L'Europe devrait adopter d'ici la fin de l'année une réglementation
visant à limiter les émissions de CO2 des voitures neuves (160 g de
CO2/km en moyenne aujourd'hui). Au cours des derniers mois, la France
s'est positionnée en faveur de fortes pénalités, du critère de l'emprise
au sol contre celui du poids et d'un objectif à 2020. L'Allemagne
adoptant une position diamétralement opposée. A présent, la France
s'apprête à prendre la présidence européenne (second semestre 2008) et
chercher à s'attirer les faveurs de l'Allemagne. Une modification de sa
position est à craindre. Car elle a bien des raisons de vouloir
s'attirer les faveurs de l'Allemagne : pour réussir sa présidence de
l'UE (second semestre 2008) et obtenir son feu vert à la mise en place
d'un partenariat entre les pays du pourtour méditerranéen
"Le 9 juin, Angela Merkel est attendue à Blaesheim, en Alsace, pour un
sommet bilatéral.

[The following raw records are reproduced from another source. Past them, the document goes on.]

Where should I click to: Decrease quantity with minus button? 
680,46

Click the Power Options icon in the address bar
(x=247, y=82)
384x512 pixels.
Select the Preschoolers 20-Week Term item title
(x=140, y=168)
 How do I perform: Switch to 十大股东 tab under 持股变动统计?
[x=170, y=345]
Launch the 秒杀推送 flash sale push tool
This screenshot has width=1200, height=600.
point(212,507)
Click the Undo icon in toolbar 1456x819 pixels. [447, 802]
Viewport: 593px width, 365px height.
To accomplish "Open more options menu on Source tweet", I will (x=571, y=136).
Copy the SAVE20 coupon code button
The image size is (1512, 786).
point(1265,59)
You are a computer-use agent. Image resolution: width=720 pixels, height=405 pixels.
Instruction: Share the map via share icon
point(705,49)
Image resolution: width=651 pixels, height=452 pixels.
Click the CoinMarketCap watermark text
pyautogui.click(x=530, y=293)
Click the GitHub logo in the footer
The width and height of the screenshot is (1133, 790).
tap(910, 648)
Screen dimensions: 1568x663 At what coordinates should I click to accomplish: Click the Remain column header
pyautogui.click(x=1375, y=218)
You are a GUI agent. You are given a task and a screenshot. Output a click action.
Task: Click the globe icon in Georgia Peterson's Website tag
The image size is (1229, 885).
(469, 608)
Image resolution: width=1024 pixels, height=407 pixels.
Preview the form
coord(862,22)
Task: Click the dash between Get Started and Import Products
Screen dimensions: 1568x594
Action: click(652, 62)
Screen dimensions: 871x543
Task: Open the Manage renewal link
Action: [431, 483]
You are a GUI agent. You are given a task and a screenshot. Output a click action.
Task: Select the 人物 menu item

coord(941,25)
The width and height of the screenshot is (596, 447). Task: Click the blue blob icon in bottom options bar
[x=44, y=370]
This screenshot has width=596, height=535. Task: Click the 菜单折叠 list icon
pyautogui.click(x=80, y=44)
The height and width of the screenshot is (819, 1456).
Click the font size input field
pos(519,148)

C'est là que pourrait s'officialiser cette union des
poids lourds contre le climat, piloté par les constructeurs allemands",
conclut Joeri Thijs de la campagne Transport de Greenpeace. "Si cet
accord se concrétise et est entériné par le processus européen, les
grandes familles d'actionnaires de l'industrie automobile vont être à la
fête, et ce sont les citoyens et la planète qui vont trinquer !"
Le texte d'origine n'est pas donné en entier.